**What you are asked to do:**
Copy out the lines of the listing below, from the line containing "The width and height of the screenshot is (1140, 1064)." through the line containing "coord(1272,225)", both included, exactly as they appear.

**Material supplied:**
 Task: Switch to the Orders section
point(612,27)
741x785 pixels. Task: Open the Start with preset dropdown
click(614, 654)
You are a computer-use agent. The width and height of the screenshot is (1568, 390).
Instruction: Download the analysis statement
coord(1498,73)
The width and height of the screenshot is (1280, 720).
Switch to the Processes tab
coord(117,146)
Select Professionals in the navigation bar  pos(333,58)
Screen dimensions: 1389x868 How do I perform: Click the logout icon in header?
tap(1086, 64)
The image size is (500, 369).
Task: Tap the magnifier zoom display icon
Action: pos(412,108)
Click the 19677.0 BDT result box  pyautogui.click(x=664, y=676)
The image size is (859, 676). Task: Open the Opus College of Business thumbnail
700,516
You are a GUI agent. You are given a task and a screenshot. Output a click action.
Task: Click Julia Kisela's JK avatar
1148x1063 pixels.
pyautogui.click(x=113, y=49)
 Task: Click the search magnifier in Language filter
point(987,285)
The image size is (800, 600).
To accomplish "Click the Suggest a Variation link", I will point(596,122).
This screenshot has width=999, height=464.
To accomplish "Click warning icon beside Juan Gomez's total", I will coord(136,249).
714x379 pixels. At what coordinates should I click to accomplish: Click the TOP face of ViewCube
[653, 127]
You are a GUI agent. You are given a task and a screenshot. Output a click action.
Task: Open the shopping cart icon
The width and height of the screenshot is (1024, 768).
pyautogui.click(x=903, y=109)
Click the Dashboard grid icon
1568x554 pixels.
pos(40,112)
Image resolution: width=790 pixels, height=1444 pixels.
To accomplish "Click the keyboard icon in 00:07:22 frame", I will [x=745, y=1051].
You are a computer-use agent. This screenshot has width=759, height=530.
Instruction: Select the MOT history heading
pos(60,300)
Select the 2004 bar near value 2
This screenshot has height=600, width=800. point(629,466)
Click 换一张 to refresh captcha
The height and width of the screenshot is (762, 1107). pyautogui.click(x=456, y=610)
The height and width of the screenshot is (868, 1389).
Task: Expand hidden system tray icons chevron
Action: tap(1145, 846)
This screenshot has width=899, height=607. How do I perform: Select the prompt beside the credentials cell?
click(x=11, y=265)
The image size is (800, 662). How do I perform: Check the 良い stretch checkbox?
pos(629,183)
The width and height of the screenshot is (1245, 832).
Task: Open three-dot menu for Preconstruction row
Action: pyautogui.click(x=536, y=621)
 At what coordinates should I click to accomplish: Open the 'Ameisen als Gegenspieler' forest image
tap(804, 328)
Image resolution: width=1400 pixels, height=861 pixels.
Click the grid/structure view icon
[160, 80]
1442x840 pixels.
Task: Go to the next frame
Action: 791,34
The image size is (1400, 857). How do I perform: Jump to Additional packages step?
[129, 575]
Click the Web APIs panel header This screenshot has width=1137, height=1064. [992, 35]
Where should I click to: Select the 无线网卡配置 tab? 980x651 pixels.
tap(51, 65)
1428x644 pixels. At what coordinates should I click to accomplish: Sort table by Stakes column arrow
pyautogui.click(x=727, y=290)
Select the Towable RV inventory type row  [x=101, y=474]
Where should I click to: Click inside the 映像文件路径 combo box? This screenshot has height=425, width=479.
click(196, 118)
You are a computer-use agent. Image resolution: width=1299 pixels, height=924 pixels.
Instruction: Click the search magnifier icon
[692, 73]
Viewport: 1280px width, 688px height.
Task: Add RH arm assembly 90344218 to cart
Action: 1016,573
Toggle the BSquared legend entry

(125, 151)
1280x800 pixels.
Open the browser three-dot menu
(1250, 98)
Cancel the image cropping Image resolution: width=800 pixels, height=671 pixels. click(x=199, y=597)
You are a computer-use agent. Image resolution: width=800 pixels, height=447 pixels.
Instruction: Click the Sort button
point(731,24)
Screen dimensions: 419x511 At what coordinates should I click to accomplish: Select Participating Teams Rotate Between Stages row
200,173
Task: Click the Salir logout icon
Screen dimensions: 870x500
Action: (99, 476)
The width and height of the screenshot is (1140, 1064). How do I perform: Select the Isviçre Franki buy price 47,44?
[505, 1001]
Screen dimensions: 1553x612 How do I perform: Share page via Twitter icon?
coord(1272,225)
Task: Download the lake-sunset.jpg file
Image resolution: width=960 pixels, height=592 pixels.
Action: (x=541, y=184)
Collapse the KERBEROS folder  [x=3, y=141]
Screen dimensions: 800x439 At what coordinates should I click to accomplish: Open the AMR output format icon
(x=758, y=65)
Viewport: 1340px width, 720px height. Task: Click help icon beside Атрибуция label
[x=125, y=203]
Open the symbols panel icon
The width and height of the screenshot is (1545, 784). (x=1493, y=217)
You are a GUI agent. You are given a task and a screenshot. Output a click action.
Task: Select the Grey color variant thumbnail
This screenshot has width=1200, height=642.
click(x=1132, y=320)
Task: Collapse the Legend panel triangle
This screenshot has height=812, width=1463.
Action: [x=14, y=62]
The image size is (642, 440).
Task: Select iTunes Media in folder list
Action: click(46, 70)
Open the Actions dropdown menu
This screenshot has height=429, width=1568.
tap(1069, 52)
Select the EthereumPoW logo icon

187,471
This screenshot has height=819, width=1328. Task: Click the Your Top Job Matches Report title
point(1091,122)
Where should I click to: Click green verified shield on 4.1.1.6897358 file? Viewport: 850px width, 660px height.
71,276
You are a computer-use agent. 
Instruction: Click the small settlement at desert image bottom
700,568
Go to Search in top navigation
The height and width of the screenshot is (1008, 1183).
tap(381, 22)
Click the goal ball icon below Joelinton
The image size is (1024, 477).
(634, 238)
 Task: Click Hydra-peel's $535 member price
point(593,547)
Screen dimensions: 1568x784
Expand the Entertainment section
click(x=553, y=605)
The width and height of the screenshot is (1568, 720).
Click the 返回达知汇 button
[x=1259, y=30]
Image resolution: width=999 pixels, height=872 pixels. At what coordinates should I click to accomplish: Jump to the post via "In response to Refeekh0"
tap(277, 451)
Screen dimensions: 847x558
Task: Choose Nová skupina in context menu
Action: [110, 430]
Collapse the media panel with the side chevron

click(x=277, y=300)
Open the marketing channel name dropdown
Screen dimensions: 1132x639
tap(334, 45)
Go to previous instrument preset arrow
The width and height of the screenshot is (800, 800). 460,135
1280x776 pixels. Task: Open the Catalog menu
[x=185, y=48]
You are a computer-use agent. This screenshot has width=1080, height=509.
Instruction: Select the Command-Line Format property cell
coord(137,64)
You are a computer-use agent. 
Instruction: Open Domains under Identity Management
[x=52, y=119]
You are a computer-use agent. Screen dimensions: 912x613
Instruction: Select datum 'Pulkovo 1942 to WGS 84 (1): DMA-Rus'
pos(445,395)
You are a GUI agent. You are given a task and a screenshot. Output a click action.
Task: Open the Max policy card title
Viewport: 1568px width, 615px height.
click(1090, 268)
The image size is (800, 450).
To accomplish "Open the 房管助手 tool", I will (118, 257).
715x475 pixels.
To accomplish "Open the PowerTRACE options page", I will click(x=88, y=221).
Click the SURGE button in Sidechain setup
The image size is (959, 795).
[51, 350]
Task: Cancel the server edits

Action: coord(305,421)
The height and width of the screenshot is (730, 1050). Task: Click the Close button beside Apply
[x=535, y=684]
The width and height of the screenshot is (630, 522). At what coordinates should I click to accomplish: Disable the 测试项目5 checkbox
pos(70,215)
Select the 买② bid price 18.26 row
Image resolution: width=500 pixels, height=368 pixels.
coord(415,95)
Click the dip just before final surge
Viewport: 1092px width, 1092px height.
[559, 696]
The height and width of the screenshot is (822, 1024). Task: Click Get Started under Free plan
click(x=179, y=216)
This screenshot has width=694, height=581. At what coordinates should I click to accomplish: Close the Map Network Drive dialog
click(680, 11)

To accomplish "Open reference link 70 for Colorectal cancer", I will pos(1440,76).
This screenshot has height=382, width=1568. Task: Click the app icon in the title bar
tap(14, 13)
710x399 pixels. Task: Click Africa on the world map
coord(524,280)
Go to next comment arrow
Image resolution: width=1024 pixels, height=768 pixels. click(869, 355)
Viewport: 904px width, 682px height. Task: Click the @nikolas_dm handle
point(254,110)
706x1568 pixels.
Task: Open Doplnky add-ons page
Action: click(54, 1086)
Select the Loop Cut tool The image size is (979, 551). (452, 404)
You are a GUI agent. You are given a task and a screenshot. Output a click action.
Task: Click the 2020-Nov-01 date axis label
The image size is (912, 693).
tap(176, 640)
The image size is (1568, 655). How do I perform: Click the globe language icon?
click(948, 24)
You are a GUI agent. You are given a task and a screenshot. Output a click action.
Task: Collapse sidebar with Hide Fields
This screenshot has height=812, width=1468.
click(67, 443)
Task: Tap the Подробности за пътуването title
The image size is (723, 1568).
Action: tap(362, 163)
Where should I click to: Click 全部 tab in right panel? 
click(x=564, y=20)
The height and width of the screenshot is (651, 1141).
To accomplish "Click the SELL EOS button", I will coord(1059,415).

**The reply:**
The width and height of the screenshot is (1140, 1064). How do I perform: Select the Isviçre Franki buy price 47,44?
[505, 1001]
Screen dimensions: 1553x612 How do I perform: Share page via Twitter icon?
coord(1272,225)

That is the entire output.